### What is expected
Reproduce the listing below word for word, keeping every line in its original order.

### Data lines
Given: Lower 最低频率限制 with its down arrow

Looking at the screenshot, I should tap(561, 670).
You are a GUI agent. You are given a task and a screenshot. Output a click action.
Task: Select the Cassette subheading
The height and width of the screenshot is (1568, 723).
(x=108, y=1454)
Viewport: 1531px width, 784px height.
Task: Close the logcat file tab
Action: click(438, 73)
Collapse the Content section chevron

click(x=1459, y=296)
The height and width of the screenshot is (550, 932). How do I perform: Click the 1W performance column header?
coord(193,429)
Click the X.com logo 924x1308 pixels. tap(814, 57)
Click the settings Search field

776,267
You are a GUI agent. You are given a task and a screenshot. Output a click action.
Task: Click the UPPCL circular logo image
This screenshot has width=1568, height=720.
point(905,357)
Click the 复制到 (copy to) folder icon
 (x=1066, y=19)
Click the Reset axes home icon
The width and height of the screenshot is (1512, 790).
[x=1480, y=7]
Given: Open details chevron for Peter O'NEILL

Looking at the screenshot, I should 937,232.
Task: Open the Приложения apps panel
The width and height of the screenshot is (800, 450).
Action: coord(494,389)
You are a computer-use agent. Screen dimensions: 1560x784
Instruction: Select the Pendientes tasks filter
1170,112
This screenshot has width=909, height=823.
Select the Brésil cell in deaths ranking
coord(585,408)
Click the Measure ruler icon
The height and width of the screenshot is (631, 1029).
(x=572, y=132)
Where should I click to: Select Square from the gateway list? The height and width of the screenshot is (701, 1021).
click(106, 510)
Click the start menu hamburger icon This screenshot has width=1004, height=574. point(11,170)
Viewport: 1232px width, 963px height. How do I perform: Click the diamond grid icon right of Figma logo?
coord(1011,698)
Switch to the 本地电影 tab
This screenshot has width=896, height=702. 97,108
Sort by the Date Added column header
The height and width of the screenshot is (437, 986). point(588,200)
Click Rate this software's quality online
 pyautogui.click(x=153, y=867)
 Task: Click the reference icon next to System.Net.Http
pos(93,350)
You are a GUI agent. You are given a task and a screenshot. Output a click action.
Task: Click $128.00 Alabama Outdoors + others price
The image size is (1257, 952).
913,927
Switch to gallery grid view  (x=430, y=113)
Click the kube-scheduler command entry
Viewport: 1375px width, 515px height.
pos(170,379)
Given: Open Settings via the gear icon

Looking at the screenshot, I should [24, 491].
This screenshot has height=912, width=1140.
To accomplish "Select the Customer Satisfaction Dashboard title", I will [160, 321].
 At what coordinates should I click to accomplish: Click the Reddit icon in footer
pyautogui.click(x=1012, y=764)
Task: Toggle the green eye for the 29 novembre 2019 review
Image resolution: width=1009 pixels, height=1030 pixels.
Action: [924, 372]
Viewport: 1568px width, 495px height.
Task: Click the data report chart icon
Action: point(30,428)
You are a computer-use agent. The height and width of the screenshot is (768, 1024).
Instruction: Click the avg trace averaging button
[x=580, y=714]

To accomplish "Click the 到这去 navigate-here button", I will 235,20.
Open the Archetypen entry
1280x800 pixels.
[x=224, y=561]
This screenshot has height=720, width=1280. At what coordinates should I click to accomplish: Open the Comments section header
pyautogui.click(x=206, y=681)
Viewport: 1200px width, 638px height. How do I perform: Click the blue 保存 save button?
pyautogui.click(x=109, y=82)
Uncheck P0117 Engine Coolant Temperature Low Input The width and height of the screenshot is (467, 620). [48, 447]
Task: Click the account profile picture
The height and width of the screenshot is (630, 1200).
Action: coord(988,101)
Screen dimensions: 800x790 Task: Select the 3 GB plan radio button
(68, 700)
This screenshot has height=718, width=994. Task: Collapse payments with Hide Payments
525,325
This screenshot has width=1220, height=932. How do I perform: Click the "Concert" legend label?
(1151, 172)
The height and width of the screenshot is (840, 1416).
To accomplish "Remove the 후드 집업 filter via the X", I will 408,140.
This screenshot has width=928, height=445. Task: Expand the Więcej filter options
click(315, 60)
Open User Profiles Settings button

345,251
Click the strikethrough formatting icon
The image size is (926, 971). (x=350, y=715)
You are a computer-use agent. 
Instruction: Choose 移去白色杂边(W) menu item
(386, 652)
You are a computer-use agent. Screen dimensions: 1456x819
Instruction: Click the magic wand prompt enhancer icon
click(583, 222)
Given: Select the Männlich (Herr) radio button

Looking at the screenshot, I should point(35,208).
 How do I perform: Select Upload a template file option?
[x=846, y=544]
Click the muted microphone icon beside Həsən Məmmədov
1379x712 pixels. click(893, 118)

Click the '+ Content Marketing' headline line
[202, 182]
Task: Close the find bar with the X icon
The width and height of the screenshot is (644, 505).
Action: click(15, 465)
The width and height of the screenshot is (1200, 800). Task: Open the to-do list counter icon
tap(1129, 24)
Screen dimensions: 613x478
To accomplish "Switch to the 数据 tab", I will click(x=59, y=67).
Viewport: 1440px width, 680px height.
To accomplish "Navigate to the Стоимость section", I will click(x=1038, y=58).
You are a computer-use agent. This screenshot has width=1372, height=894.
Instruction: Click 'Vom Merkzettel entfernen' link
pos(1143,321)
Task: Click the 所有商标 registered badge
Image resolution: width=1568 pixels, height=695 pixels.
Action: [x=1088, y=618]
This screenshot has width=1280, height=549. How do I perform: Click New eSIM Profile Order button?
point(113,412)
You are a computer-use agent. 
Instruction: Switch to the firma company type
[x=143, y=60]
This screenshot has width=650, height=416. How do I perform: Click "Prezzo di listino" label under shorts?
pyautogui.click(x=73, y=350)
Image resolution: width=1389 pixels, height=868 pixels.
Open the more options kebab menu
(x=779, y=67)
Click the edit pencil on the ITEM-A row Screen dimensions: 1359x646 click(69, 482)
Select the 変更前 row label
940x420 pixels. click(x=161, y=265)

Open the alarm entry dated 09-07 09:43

### Task response
Given: Lower 最低频率限制 with its down arrow

Looking at the screenshot, I should tap(561, 670).
You are a GUI agent. You are given a task and a screenshot. Output a click action.
Task: Select the Cassette subheading
The height and width of the screenshot is (1568, 723).
(x=108, y=1454)
Viewport: 1531px width, 784px height.
Task: Close the logcat file tab
Action: click(438, 73)
Collapse the Content section chevron

click(x=1459, y=296)
The height and width of the screenshot is (550, 932). How do I perform: Click the 1W performance column header?
coord(193,429)
Click the X.com logo 924x1308 pixels. tap(814, 57)
Click the settings Search field

776,267
You are a GUI agent. You are given a task and a screenshot. Output a click action.
Task: Click the UPPCL circular logo image
This screenshot has width=1568, height=720.
point(905,357)
Click the 复制到 (copy to) folder icon
 (x=1066, y=19)
Click the Reset axes home icon
The width and height of the screenshot is (1512, 790).
[x=1480, y=7]
Given: Open details chevron for Peter O'NEILL

Looking at the screenshot, I should 937,232.
Task: Open the Приложения apps panel
The width and height of the screenshot is (800, 450).
Action: coord(494,389)
You are a computer-use agent. Screen dimensions: 1560x784
Instruction: Select the Pendientes tasks filter
1170,112
This screenshot has width=909, height=823.
Select the Brésil cell in deaths ranking
coord(585,408)
Click the Measure ruler icon
The height and width of the screenshot is (631, 1029).
(x=572, y=132)
Where should I click to: Select Square from the gateway list? The height and width of the screenshot is (701, 1021).
click(106, 510)
Click the start menu hamburger icon This screenshot has width=1004, height=574. point(11,170)
Viewport: 1232px width, 963px height. How do I perform: Click the diamond grid icon right of Figma logo?
coord(1011,698)
Switch to the 本地电影 tab
This screenshot has width=896, height=702. 97,108
Sort by the Date Added column header
The height and width of the screenshot is (437, 986). point(588,200)
Click Rate this software's quality online
 pyautogui.click(x=153, y=867)
 Task: Click the reference icon next to System.Net.Http
pos(93,350)
You are a GUI agent. You are given a task and a screenshot. Output a click action.
Task: Click $128.00 Alabama Outdoors + others price
The image size is (1257, 952).
913,927
Switch to gallery grid view  (x=430, y=113)
Click the kube-scheduler command entry
Viewport: 1375px width, 515px height.
pos(170,379)
Given: Open Settings via the gear icon

Looking at the screenshot, I should [24, 491].
This screenshot has height=912, width=1140.
To accomplish "Select the Customer Satisfaction Dashboard title", I will [160, 321].
 At what coordinates should I click to accomplish: Click the Reddit icon in footer
pyautogui.click(x=1012, y=764)
Task: Toggle the green eye for the 29 novembre 2019 review
Image resolution: width=1009 pixels, height=1030 pixels.
Action: [924, 372]
Viewport: 1568px width, 495px height.
Task: Click the data report chart icon
Action: point(30,428)
You are a computer-use agent. The height and width of the screenshot is (768, 1024).
Instruction: Click the avg trace averaging button
[x=580, y=714]

To accomplish "Click the 到这去 navigate-here button", I will 235,20.
Open the Archetypen entry
1280x800 pixels.
[x=224, y=561]
This screenshot has height=720, width=1280. At what coordinates should I click to accomplish: Open the Comments section header
pyautogui.click(x=206, y=681)
Viewport: 1200px width, 638px height. How do I perform: Click the blue 保存 save button?
pyautogui.click(x=109, y=82)
Uncheck P0117 Engine Coolant Temperature Low Input The width and height of the screenshot is (467, 620). [48, 447]
Task: Click the account profile picture
The height and width of the screenshot is (630, 1200).
Action: coord(988,101)
Screen dimensions: 800x790 Task: Select the 3 GB plan radio button
(68, 700)
This screenshot has height=718, width=994. Task: Collapse payments with Hide Payments
525,325
This screenshot has width=1220, height=932. How do I perform: Click the "Concert" legend label?
(1151, 172)
The height and width of the screenshot is (840, 1416).
To accomplish "Remove the 후드 집업 filter via the X", I will 408,140.
This screenshot has width=928, height=445. Task: Expand the Więcej filter options
click(315, 60)
Open User Profiles Settings button

345,251
Click the strikethrough formatting icon
The image size is (926, 971). (x=350, y=715)
You are a computer-use agent. 
Instruction: Choose 移去白色杂边(W) menu item
(386, 652)
You are a computer-use agent. Screen dimensions: 1456x819
Instruction: Click the magic wand prompt enhancer icon
click(583, 222)
Given: Select the Männlich (Herr) radio button

Looking at the screenshot, I should point(35,208).
 How do I perform: Select Upload a template file option?
[x=846, y=544]
Click the muted microphone icon beside Həsən Məmmədov
1379x712 pixels. click(893, 118)

Click the '+ Content Marketing' headline line
[202, 182]
Task: Close the find bar with the X icon
The width and height of the screenshot is (644, 505).
Action: click(15, 465)
The width and height of the screenshot is (1200, 800). Task: Open the to-do list counter icon
tap(1129, 24)
Screen dimensions: 613x478
To accomplish "Switch to the 数据 tab", I will click(x=59, y=67).
Viewport: 1440px width, 680px height.
To accomplish "Navigate to the Стоимость section", I will click(x=1038, y=58).
You are a computer-use agent. This screenshot has width=1372, height=894.
Instruction: Click 'Vom Merkzettel entfernen' link
pos(1143,321)
Task: Click the 所有商标 registered badge
Image resolution: width=1568 pixels, height=695 pixels.
Action: [x=1088, y=618]
This screenshot has width=1280, height=549. How do I perform: Click New eSIM Profile Order button?
point(113,412)
You are a computer-use agent. 
Instruction: Switch to the firma company type
[x=143, y=60]
This screenshot has width=650, height=416. How do I perform: Click "Prezzo di listino" label under shorts?
pyautogui.click(x=73, y=350)
Image resolution: width=1389 pixels, height=868 pixels.
Open the more options kebab menu
(x=779, y=67)
Click the edit pencil on the ITEM-A row Screen dimensions: 1359x646 click(69, 482)
Select the 変更前 row label
940x420 pixels. click(x=161, y=265)

Open the alarm entry dated 09-07 09:43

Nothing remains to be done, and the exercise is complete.